Bevor sie sich’s versah, war ihr Großvater um den Schreibtisch gegangen und stand jetzt mit wutentbranntem Gesicht vor ihr. Er hob die Hand und gab ihr eine Ohrfeige.

Andrea schrie auf und hielt sich die Wange. Einen Moment lang waren der Schmerz und der Schock überwältigend. Sie konnte nicht glauben, dass der alte Mann sie tatsächlich geschlagen hatte. Erschrocken wich sie einige Schritte zurück und wäre dabei beinahe über den Saum ihres langen Kleides gestolpert.

„Geh sofort in dein Zimmer“, befahl Yiorgos Coustakis wieder, und sein eiskalter Blick jagte ihr einen Schauder über den Rücken.

Sie ließ die Hand sinken und straffte sich stolz. Ihr Großvater sollte nicht denken, dass er gewonnen hatte. „Wenn du mich noch einmal anrührst, wirst du es bereuen“, erwiderte sie ruhig und wunderte sich, dass ihre Stimme nicht bebte. „Ja, ich gehe, aber aus eigenem Willen. Und eins lass dir gesagt sein: Ich werde dir nicht gehorchen, denn ich denke nicht daran, ein Pfand in deinem teuflischen Spiel zu sein. Scher dich zum Teufel, Yiorgos Coustakis!“

Jetzt hatte sie den Bogen endgültig überspannt. Ihr Großvater fluchte auf Griechisch und hob wieder die Hand. Andrea versuchte, den Schlag abzuwehren, doch es gelang ihr nur teilweise. Ein stechender Schmerz durchzuckte sie, als der alte Mann ihren rechten Arm traf, und sie schrie entsetzt auf. Plötzlich spürte sie, wie sie von hinten gepackt und aus der Gefahrenzone gezogen wurde.

„Genug!“, sagte Nikos heiser.

In Yiorgos Coustakis’ Blick stand ein solch brennender Hass, dass jeder die Flucht ergriffen hätte, doch Andrea war viel zu aufgewühlt, um sich darüber Gedanken zu machen. Als ihr Großvater plötzlich zur Tür sah, wandte auch Andrea sich um und entdeckte zwei Sicherheitsleute, die nur auf den Befehl des alten Mannes warteten.

„Schafft sie mir aus den Augen!“, brüllte Yiorgos Coustakis mit hochrotem Gesicht.

Die Uniformierten gingen auf Andrea zu, doch Nikos hob die Hand. „Stopp!“, rief er, und die beiden blieben stehen. „Das ist nicht nötig, Yiorgos.“

„Dann kümmere du dich um sie“, sagte dieser wütend. „Am besten zeigst du ihr gleich einmal, wer Herr im Haus ist. Ich leihe dir gern eine Peitsche.“ Er hob wieder die Hand, als wollte er schon einmal mit der Bestrafung beginnen, und Andrea zuckte zusammen. Nikos reagierte sofort und zog sie aus dem Zimmer.

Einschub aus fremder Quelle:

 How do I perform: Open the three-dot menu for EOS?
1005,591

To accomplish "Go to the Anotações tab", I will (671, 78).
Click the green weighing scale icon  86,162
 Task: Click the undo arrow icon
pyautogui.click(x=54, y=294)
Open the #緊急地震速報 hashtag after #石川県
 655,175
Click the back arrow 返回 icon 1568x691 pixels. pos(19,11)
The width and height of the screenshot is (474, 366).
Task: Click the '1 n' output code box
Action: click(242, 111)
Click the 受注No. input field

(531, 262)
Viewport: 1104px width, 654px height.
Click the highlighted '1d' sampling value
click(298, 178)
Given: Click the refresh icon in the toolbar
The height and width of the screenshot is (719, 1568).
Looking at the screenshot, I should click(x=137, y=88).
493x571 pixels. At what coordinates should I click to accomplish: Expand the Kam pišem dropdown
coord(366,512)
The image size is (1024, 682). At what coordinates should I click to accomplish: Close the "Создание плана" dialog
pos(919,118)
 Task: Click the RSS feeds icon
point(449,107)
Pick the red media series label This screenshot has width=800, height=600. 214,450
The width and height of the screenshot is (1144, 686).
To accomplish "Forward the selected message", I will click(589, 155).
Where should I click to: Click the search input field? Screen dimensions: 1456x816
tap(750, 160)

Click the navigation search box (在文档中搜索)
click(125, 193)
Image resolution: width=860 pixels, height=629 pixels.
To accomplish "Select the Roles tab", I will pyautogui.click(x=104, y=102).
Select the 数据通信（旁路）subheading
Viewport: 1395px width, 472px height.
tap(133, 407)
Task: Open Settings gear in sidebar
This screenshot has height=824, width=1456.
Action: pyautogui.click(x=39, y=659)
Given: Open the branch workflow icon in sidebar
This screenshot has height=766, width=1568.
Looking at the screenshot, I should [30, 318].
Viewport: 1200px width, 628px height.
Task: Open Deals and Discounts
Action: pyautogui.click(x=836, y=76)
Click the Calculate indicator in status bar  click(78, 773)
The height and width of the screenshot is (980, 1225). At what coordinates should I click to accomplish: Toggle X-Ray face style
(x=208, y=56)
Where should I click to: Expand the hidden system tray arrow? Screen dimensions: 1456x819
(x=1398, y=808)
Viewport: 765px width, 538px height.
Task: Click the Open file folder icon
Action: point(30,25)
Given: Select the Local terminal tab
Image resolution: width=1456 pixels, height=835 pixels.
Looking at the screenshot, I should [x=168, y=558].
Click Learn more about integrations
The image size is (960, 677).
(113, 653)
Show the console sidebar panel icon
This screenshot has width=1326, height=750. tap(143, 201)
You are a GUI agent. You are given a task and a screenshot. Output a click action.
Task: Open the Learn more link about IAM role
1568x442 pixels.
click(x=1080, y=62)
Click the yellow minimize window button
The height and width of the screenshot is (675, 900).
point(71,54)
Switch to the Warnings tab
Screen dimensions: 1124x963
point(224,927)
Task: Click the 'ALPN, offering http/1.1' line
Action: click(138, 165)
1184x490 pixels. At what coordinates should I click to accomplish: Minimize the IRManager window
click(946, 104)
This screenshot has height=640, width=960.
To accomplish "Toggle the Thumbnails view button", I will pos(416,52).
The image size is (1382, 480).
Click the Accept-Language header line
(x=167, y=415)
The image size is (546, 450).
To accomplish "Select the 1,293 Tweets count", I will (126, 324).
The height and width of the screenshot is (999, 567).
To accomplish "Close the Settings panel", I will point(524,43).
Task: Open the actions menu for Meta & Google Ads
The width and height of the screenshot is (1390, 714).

„Lassen Sie mich los!“, schrie sie, als sie im Entree standen, aber er gehorchte erst, als er die Tür zur Bibliothek hinter sich geschlossen hatte. Die beiden Sicherheitsleute gingen schweigend an ihnen vorbei, doch dann fiel Nikos etwas ein. Er rief sie zurück und befahl: „Holen Sie Kyrios Coustakis’ Diener. Er braucht vielleicht ein Beruhigungsmittel.“

Die Männer nickten und gingen davon. Dann wandte Nikos sich der Frau zu, die er heiraten sollte.

Er atmete tief durch und versuchte, das Ganze ruhig zu sehen. Ein Rückzieher kam nicht infrage, dafür stand zu viel auf dem Spiel. Allerdings war er erzürnt darüber, dass er in diese schmutzige Geschichte mit hineingezogen worden war. Warum hatte der alte Mann seine Enkelin nicht vorher über seine Pläne informiert? Es war nämlich nicht gerade berauschend, zwischen die Fronten zu geraten – vor allem, wenn die Gegner so unversöhnlich waren.

Er brauchte einen Drink, und zwar einen starken. Sofort! Vielleicht würde das seine zukünftige Frau auch beruhigen. Stirnrunzelnd betrachtete er sie. Sie hatte ihre Hand sinken lassen, aber ihre Wange war noch gerötet. Sanft umschloss er ihr Gesicht und beugte sich dann hinunter. „Lass mich sehen.“

Sofort versuchte sie, sich aus seinem Griff zu befreien. „Fassen Sie mich nicht an!“

Er spürte, wie aufgebracht sie noch war, und ließ sie los. „Du solltest dich beruhigen, Andrea. Ich werde uns einen Drink machen.“ Energisch nahm er ihren Arm und führte sie in den Salon. Sie sank auf das Ledersofa, und er ging zur Bar und füllte zwei großzügig bemessene Brandys in die teuren Kristallgläser. Danach ging er zu Andrea und reichte ihr eins. „Trink“, befahl er.

Gehorsam probierte sie von der dunklen Flüssigkeit, und der Alkohol entfaltete sofort seine Wirkung. Sie nahm noch einen Schluck und spürte, wie sie ruhiger wurde. Verstohlen betrachtete sie Nikos, der mit verschlossener Miene am anderen Ende des Raums stand. Er schien nicht gerade glücklich zu sein. Schnell blickte sie zur Seite.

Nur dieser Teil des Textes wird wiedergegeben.